It solved other problems as well, like explaining things my MC wouldn’t be able to witness along his path. A new viewpoint is opening up some previously frustrating problems.

I had already started to write this piece. The first line came to me while I was trying to fall asleep one night, and about a third of the High Priest’s speech I had written before I knew where this was going. But it didn’t have a path or a point of view character. Then, suddenly, I had a character who might have a reason to be there: Solaes got roughed up and is trying to find out WHY.

So this is sort of a continuation of last week’s piece. There’s quite a jump in time, though. I’ll be filling in the middle soon.

The image above was an inspiration for the setting in this piece. A farmer discovered a rabbit hole that led to a cave that had once been used by the Knights Templar. Fascinating stuff.

I hope you enjoy this piece as much as I do. I’m really excited about Solaes’s addition to my WIP.

~ Effy

…There’s Fire

Far from the eyes of the fair-weather faithful, the Baelish prostrated and prayed until the candles guttered low. Then they prayed more. They prayed to their two-faced god in deep underground grottos and waited.

Solaes made the motions, holding her hood tight around her face and wishing it would end. She still disguised her appearance but took no chances. The other handmaidens ignored her, focused only on the idol at the room’s highest point, flickering in the candlelight, light and dark, half-man, half-dragon.

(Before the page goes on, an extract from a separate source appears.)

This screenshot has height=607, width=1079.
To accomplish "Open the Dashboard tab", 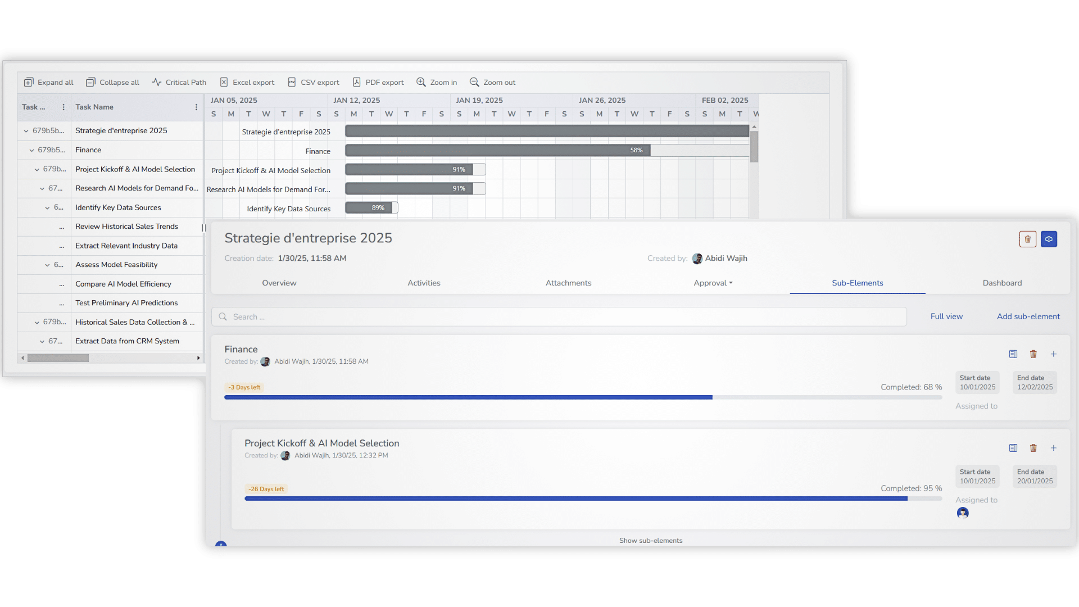I will pos(1002,283).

A robed man came from the hidden darkness behind the idol. A cowl covered his face, hiding all except what the candles lit, glimmering eyes and gleaming teeth. He looked predatory. Solaes had never met him before but knew him to be the High Priest by his starkly contrasting half-white, half-black robes.

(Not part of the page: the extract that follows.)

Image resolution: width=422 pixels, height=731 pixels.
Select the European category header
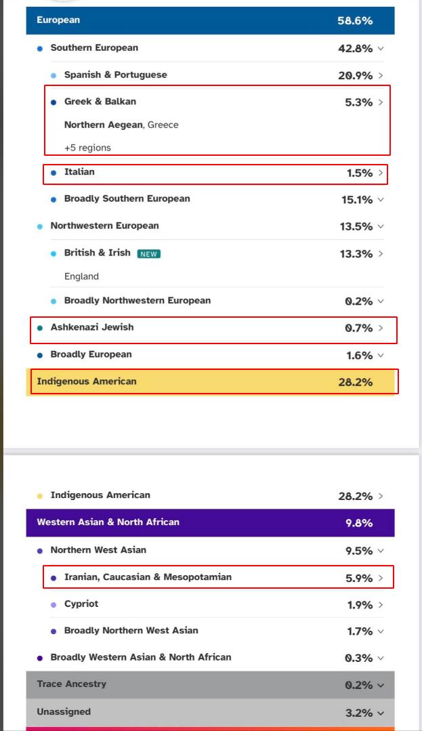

The gathered Baelish let out a collective murmur of excitement and the High Priest waited as they calmed and grew silent. A whispering shadow, High Priestess Favalie appeared behind him and settled to his left.

The High Priest addressed the gathered Baelish:

“As champions of Bael the Grey
We must walk the fine line
Between Darkness and Light
Between Inferno and Elysium.
For how can we save those
Who fall to the Darkness
Without being intimate with Shadow?
How can we preach Light
When we know only the Sun?”

Whispered agreement rippled through the Baelish, accented by nods and bobs and clasped hands. “Embrace the light. Embrace the dark,” came the collective reply.

“For far too long
We’ve denied our nature
Our human nature.
Bael accepts humanity
The good and the bad
The Light and the Dark.
He embraces it.
Bael is the Light.
Bael is the Dark.
Bael is the shades of grey
In between.”

“Praise be to Bael,” the Baelish said. Solaes shivered at the unanimous monotone and the hairs it raised on her neck.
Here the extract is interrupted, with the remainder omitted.